### WHAT IS REQUIRED
Pull out every line of the items below that contains the word "Open", where case counts.

Entries for locating words and elements:
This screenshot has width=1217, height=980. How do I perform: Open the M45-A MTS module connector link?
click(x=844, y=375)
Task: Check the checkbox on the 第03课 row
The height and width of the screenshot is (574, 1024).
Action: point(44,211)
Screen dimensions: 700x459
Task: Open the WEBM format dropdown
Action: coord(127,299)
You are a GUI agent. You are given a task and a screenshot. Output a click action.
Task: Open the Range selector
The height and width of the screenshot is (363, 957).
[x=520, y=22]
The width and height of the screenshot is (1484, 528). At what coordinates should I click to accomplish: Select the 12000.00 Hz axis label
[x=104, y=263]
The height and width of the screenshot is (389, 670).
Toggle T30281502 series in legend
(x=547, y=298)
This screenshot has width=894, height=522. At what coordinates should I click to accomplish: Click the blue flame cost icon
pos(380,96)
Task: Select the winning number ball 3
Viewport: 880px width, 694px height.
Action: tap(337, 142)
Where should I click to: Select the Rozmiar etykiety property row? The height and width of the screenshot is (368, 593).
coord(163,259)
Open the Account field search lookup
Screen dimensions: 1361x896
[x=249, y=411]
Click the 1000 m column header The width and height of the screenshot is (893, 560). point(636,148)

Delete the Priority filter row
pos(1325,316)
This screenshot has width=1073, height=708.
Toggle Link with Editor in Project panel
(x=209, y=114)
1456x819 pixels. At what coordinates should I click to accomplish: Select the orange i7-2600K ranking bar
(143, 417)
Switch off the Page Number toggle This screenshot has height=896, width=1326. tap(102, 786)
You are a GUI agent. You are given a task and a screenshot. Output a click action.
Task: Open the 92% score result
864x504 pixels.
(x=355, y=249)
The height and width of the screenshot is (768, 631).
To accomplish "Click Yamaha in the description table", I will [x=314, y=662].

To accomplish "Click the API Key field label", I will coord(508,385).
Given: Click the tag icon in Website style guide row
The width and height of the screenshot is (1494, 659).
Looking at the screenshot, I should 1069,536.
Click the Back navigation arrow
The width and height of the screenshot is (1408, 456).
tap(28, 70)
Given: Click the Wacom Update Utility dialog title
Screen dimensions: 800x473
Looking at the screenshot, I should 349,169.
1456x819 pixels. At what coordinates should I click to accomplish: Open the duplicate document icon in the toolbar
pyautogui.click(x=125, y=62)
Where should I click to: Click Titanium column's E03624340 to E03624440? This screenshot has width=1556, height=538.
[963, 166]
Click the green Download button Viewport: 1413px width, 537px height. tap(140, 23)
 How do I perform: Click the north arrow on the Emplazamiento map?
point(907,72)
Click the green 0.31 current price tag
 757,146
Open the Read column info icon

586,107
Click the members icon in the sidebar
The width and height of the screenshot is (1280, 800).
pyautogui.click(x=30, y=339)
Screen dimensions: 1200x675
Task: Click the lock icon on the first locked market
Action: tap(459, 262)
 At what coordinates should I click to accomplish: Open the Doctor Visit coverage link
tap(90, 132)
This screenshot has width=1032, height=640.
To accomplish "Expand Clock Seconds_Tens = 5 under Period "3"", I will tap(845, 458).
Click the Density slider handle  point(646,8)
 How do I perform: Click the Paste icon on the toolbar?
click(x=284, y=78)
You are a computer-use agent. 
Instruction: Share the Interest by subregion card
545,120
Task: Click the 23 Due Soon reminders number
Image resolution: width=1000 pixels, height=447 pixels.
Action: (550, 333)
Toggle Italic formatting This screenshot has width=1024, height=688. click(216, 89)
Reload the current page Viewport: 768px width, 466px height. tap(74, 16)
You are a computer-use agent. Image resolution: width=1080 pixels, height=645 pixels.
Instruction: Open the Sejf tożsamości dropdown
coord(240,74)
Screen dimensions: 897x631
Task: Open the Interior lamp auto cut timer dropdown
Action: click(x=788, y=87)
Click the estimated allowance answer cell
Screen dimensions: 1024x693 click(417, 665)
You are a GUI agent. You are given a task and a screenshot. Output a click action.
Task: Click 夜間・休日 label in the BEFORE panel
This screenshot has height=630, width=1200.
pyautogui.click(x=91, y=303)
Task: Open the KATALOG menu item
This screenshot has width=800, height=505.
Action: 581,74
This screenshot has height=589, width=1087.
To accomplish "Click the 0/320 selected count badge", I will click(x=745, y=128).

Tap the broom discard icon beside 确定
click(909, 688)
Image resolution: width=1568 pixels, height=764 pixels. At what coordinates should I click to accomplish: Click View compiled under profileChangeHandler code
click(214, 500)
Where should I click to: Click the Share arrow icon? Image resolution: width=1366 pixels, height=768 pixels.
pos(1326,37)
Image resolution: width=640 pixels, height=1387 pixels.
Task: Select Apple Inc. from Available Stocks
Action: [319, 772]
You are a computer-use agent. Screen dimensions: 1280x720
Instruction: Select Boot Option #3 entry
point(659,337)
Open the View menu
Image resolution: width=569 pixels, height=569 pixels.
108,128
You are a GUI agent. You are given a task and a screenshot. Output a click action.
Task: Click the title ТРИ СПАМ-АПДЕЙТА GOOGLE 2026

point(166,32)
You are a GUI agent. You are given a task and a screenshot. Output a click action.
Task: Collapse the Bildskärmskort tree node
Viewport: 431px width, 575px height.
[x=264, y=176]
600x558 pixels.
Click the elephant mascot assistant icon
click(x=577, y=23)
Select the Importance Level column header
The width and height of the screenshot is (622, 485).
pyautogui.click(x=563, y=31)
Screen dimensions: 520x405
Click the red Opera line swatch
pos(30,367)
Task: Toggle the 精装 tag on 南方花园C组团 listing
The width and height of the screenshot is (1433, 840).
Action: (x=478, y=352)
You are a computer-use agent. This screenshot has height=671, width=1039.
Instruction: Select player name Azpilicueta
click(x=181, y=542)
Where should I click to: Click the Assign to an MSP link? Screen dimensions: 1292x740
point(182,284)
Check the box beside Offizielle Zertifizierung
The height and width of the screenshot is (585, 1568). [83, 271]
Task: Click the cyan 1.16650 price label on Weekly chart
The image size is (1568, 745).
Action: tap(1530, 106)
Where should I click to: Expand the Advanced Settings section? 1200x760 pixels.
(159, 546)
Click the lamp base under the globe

### RESPONSE TO THIS TASK
This screenshot has width=1217, height=980. How do I perform: Open the M45-A MTS module connector link?
Task: Open the WEBM format dropdown
Task: Open the Range selector
Open the Account field search lookup
Task: Open the 92% score result
1456x819 pixels. At what coordinates should I click to accomplish: Open the duplicate document icon in the toolbar
Open the Read column info icon
 At what coordinates should I click to accomplish: Open the Doctor Visit coverage link
Instruction: Open the Sejf tożsamości dropdown
Task: Open the Interior lamp auto cut timer dropdown
Task: Open the KATALOG menu item
Open the View menu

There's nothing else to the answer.